For decades, Homo erectus has stood at the center of one of paleoanthropology’s biggest debates. The species was the first human ancestor to spread beyond Africa, reaching parts of Asia and Europe nearly 1.8 million years ago. Scientists have long questioned whether these early humans shared any genetic ties with later groups such as Denisovans or even modern humans. A new study from China now offers some of the clearest molecular evidence yet that such links existed.

Researchers from the Institute of Vertebrate Paleontology and Paleoanthropology at the Chinese Academy of Sciences analyzed six Homo erectus teeth from three sites in China: Zhoukoudian, famous for the “Peking Man” fossils, along with Hexian and Sunjiadong. The fossils date to at least 400,000 years ago. Their findings appeared May 13 in the journal Nature.
The team focused on proteins preserved inside dental enamel. Ancient DNA rarely survives for hundreds of thousands of years, especially in warmer regions, but proteins last much longer. Scientists extracted 11 enamel proteins and examined hundreds of amino acid positions within them.
Two amino acid variants drew immediate attention.
One variant appeared in all six Homo erectus individuals and has not been identified in any other known human lineage. Researchers described the mutation, called AMBN-A253G, as a possible molecular marker for these East Asian Homo erectus populations. The shared mutation also suggests the individuals from the three Chinese sites belonged to the same evolutionary population.
The second variant proved even more surprising. Known as AMBN-M273V, researchers previously believed the mutation belonged only to Denisovans, an extinct group of archaic humans that once lived across parts of Asia. The new study found the same variant in all six Homo erectus fossils.
The finding points to a genetic connection between East Asian Homo erectus and Denisovans. Researchers suggest the mutation entered the Denisovan lineage through interbreeding with Homo erectus populations and later reached some modern human groups in Southeast Asia and Oceania through Denisovan ancestry.
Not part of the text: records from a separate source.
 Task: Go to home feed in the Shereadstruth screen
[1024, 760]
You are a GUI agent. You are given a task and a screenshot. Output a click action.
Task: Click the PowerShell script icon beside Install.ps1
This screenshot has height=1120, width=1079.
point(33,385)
This marks the first molecular evidence linking Homo erectus from China to both Denisovans and living humans.
The study also highlights how much human evolution resembled a network rather than a straight line. During the Middle Pleistocene, between roughly 774,000 and 129,000 years ago, several human groups overlapped across Africa and Eurasia, including Homo erectus, Neanderthals, Denisovans, and early Homo sapiens. Scientists have often described this period as confusing because fossils from different groups frequently share similar physical traits.
Recent DNA research has already shown interbreeding between Neanderthals, Denisovans, and modern humans. The new enamel protein evidence pushes signs of mixing even deeper into the past, to a period where DNA evidence remains unavailable.
Researchers also introduced a new set of paleoproteomic methods designed to reduce damage to rare fossils. Instead of traditional destructive sampling, the team used a micro-destructive acid etching approach that preserved the teeth’s external shape. The study also developed new analytical tools, including a technique for determining biological sex using the male-specific enamel protein AMELY.
The work represents a major advance for paleoproteomics, a field that studies ancient proteins to reconstruct evolutionary history. No recoverable DNA has yet been found from Homo erectus, making protein analysis one of the few available paths for studying the species at the molecular level.
The findings also raise new questions. Some researchers argue the fossils traditionally labeled Homo erectus in China may represent several different populations or close relatives of Denisovans rather than a single species. As more molecular evidence emerges, scientists may need to rethink how ancient human species are defined.
For now, the enamel proteins from six fossil teeth have added a new piece to the story of human evolution, one that suggests ancient populations mixed with each other far more often than once believed.